Jerry took a moment to do some quick calculations. Half the nodes down and it still does the trip from low Earth orbit to the Moon in under thirty seconds. It was Earth’s orbit to Mars’ orbit in ninety minutes. True, it was slower than they used to be with rockets and spacewarp, but it wouldn’t run out of reaction mass or require complex acceleration maneuvers. Best of all, it didn’t accelerate; it simply went. There were no acceleration couches required for high-G maneuvers, no need to secure everything…
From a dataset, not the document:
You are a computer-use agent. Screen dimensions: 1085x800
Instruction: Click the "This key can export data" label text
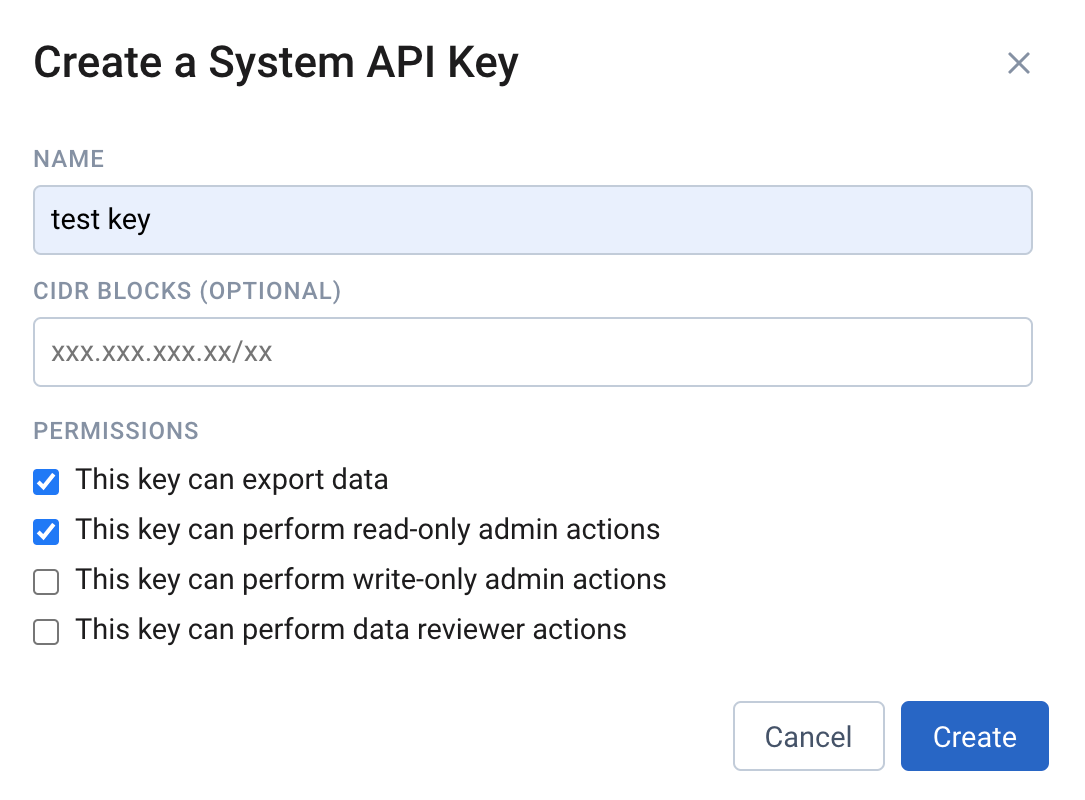pyautogui.click(x=232, y=480)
And with only half the warp nodes.
“I can live with that. Carry on, space pirate.”
“Aye, Captain.”
“Pop?” Phoebe called, before he disconnected.
“Yes, Punkin?”
“Why are we shutting down so many nodes?”
“It’s faster this way.”
“Oh. Just wondering.”
“No problem. Engineering out.”
Phoebe returned to the Astrogation station and began reviewing the planets and other bodies in the Gamma Hydrae system. Jerry approved. She was more conscientious and proactive than a lot of lower-echelon officers. Her ship had new limitations so she set about learning about her current options.
Jerry continued scanning the system. He didn’t like anything he found.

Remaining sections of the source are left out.